El monólogo, verdadero cóctel molotov al teatro burgués, es mucho más extenso y está estupendamente interpretado por Marta Cuenca. Pero, ¿cómo resuena hoy, en el momento político que está viviendo Europa y, en concreto, España? Su director, Jorge Sánchez, afirma que esa es una de las razones que le llevo a montar la obra: “Creo que la obra cuestiona cómo nos comprometemos con lo que pasa en la sociedad actual, que no es 1905 en Rusia, ni la revuelta de estudiantes en Chile intentando cambiar un régimen pseudodictatorial. Estamos en España. Después de 2015, que fue un momento donde parecía que era posible generar un nuevo sistema político, parecemos asentados en un vacío. La obra pone todo esto en contraste. Sabemos que esos conflictos sociales que relata la obra no están tan lejos en nuestro presente. Miserias muy cerca de nosotros, una guerra en Europa que estamos financiando, dictaduras que seguimos apoyando, ¿y qué hacemos ante eso?”.
Sánchez explica que su trabajo “ha intentado no conceder ni una, ni tampoco abrigarse en la tendencia del agrado o la pedagogía que tanto impera en el teatro actual", dice. "Buscamos que suceda algo con el público, trabajar para que él también trabaje, para que el teatro sea puro presente, puro suceso escénico”, añade.
Jorge Sánchez, que llegó a España en 2003 con una maravilla de obra llamada La masa neutra, no ha dejado en todos estos años de ir empujando un teatro poco explorado en este país. Sus propuestas son netamente teatrales, basadas en la actuación, pero es hijo teatral de Ricardo Bartis, hermano de Federico León y Beatriz Catani. Esa generación del teatro argentino que abrió el camino a nombres que hoy triunfan en España como Pablo Messiez o Claudio Tolcachir. Además, Sánchez nunca se espectacularizó como otras corrientes del llamado 'nuevo teatro argentino'. Ahora, Sánchez se ha hecho con una joya del teatro latinoamericano, un clásico moderno, Neva, con el que hincar el diente a ese teatro que tanto cuesta en este país porque está entre dos aguas. No es ni teatro de texto, ni teatro moderno ni posdramático ni performativo. Y al mismo tiempo es todos. Y quizá lo más asombroso de Neva es el equilibrio que realiza Sánchez para ir transitando con el actor todos esos registros y conseguir, así, poner el cerebro del espectador a pleno rendimiento.

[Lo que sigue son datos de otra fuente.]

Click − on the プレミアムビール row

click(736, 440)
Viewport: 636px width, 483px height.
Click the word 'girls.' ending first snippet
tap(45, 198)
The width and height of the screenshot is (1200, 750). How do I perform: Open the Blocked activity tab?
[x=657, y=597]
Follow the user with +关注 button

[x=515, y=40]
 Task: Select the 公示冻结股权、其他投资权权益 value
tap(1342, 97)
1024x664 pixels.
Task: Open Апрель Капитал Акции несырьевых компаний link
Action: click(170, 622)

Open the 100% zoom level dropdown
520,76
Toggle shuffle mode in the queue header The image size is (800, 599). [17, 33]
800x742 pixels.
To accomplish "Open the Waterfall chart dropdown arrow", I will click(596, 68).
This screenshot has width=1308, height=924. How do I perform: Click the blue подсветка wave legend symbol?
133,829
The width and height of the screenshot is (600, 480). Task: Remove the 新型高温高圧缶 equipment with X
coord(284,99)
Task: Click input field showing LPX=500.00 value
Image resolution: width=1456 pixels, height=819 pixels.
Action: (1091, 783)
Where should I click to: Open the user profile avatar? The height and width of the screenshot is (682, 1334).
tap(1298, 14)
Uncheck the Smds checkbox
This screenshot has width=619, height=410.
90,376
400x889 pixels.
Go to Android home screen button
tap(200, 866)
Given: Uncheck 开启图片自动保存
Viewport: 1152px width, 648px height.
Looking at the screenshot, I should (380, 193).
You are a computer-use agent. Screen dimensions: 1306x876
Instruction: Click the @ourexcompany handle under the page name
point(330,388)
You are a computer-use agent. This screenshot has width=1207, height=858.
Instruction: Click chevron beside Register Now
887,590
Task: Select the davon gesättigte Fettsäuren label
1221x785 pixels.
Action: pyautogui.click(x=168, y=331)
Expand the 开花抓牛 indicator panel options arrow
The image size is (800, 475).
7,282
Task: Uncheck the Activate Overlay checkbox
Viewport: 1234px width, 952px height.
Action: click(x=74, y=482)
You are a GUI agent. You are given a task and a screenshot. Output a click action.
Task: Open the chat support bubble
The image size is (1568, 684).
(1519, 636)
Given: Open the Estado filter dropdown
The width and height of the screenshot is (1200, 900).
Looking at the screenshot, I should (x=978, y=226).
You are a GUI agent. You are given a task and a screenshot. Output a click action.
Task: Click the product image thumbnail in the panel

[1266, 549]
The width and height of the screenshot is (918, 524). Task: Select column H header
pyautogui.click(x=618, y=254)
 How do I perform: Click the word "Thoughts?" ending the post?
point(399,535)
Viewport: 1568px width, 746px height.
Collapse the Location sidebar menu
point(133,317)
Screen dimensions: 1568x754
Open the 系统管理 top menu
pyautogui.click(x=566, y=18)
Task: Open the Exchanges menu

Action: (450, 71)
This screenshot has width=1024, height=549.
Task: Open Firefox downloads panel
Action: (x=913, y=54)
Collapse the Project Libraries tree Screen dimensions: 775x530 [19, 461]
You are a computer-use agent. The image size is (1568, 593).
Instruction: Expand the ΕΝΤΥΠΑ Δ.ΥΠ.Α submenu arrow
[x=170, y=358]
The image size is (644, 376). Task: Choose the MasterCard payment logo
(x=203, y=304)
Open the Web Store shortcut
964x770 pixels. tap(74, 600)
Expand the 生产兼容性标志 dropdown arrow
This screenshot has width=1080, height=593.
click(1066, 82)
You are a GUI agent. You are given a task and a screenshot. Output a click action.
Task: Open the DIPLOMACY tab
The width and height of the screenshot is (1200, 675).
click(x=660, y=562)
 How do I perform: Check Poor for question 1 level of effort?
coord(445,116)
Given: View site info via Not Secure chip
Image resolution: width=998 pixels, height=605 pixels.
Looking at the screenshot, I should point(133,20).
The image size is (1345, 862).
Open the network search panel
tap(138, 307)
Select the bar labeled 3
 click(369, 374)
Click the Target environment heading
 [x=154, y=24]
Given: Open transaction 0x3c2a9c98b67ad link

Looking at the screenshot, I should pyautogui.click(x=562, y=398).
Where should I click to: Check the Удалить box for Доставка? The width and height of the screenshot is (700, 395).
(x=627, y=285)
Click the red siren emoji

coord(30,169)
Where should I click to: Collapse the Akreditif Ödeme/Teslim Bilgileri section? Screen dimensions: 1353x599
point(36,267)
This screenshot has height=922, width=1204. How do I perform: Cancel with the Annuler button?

La obra forma parte del VIII Ciclo de Teatro Argentino organizado por el Umbral de primavera, en Madrid. Un buen ciclo del que forma parte una potente dramaturga y actriz como Mariana de la Mata, o nuevas propuestas por descubrir como Las cuerdas de Ana Schimelman. Neva podrá verse dentro del ciclo el 10 y 17 de febrero. El teatro ha decidido prorrogar la obra en marzo los días 10, 17 y 24. Además, Jorge Sánchez estará dirigiendo este mes de febrero otra obra en el madrileño Teatro del Barrio, Señor B.